Czasy, w których kupując chiński sprzęt obawialiśmy się o to, co faktycznie dostaniemy w paczce, powoli odchodzą w zapomnienie. Chińskie firmy zyskują zaufanie wśród europejskich klientów, którzy coraz śmielej zamawiają sprzęt od mniej znanych producentów czy też dystrybutorów. Otwarte granice i niskie ceny sprzętu pochodzącego ze Wschodu kuszą, by poznawać tamtejsze urządzenia. I ja postanowiłam to zrobić. Na pierwszy ogień wzięłam smartfon Kingzone Z1.
Parametry techniczne Kingzone Z1:
- wyświetlacz 5,5” 1280 x 720 pikseli, Gorilla Glass 3,
- ośmiordzeniowy procesor Mediatek MT6752 o częstotliwości taktowania 1,7GHz z Mali-T760,
- 2GB RAM,
- Android 4.4 KitKat (Kingzone obiecuje aktualizację do Androida 5.0 Lollipop),
- 16GB pamięci wewnętrznej,
- łączność LTE (150 Mbps / 40 Mbps) FDD 800/1800/2100/21600 MHz, WCDMA 850/900/1900/2100 MHz, GSM 850/900/1800/2100 MHz,
- dual SIM,
- NFC,
- Bluetooth 4.0,
- GPS,
- WiFi 802.11 a/b/g/n/ac,
- aparat 13 Mpix, dioda LED,
- kamerka 8 Mpix,
- 3.5 mm jack audio,
- port microUSB,
- slot kart microSD,
- radio,
- akumulator o pojemności 3500 mAh,
- wymiary: 143,8 x 78,1 x 7,3 mm,
- waga: 139 g.
Cena w momencie publikacji: 185 dolarów, co w przeliczeniu po aktualnym kursie dolara wynosi ok. 692 złote (jeśli zostanie doliczony VAT – może, ale nie jest to reguła – koszt telefonu wzrasta do ok. 850 złotych).

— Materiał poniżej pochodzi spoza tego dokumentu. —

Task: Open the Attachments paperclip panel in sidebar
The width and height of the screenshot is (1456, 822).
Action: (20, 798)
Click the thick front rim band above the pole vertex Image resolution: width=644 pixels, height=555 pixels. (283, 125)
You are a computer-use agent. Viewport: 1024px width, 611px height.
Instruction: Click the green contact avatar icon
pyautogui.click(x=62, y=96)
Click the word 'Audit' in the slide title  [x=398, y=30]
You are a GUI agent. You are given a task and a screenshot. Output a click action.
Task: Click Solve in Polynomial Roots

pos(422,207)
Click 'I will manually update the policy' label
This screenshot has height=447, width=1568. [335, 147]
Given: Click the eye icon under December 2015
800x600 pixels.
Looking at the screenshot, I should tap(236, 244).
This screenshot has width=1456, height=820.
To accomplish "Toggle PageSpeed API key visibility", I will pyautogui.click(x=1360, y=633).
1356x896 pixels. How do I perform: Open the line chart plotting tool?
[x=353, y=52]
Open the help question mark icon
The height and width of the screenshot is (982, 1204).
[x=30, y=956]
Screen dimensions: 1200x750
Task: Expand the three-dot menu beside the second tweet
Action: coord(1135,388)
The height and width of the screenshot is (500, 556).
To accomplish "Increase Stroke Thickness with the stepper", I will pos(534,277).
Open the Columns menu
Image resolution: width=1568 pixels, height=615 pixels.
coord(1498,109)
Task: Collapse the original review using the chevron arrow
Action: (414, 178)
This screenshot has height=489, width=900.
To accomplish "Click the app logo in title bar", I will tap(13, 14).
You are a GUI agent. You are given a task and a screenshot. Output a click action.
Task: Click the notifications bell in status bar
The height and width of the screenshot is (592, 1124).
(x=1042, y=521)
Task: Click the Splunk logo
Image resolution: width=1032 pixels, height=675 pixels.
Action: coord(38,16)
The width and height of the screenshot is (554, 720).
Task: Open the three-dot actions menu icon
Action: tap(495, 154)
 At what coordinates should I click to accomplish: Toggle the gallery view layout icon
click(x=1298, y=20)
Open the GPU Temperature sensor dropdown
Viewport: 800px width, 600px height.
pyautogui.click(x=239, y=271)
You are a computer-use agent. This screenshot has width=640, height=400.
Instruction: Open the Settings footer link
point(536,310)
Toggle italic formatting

Jakość wykonania, wzornictwo
Z doświadczenia wiem, że jakość chińskich urządzeń znacznie wzrosła. Gdy powstawało Tabletowo wszelkiego rodzaju chińskie tablety kosztujące zaledwie kilkaset złotych skrzypiały w rękach, rozlatywały się chwilę po zakupie i „pachniały” chińszczyzną. Od tamtej chwili wiele się zmieniło. Nie twierdzę jednak, że jest w tym temacie rewelacyjnie – w wielu produktach wciąż widać niedoróbki, niedoskonałości i brak ostatecznego szlifu. Ale zdecydowanie wszystko idzie w dobrym kierunku.
Kingzone Z1 próbuje się wyłamać ze stereotypu tandetności chińskich smartfonów. Czy mu się to udaje? I tak, i nie. Tak – ze względu na zastosowanie metalowej ramki wzdłuż krawędzi, co wciąż bardzo rzadko ma miejsce w „chińczykach”. Nie – bo doskonale widać, że niektóre części zostały wykonane dość niedbale. Idealnym tego przykładem jest napis na tylnej klapce obudowy „Kingzone” i logo firmy. Widać, że na linii produkcyjnej nie było to dopracowane, a sam napis wraz z ikoną dodano w późniejszym etapie brandingu.
Klapka jest plastikowa, pod palcami czuć fakturę charakterystyczną dla okręgów umieszczonych cyklicznie jeden obok drugiego. Z jednej strony zabieg ten sprawia, że jest większa przyczepność telefonu do dłoni. Z drugiej jednak – w tych niewielkich szczelinach lubią zbierać się drobinki kurzu. Jakość wykonania zasługuje na słabą czwórkę w pięciostopniowej skali. Wszystko przez nie do końca sztywny szkielet obudowy i delikatne skrzypienie telefonu.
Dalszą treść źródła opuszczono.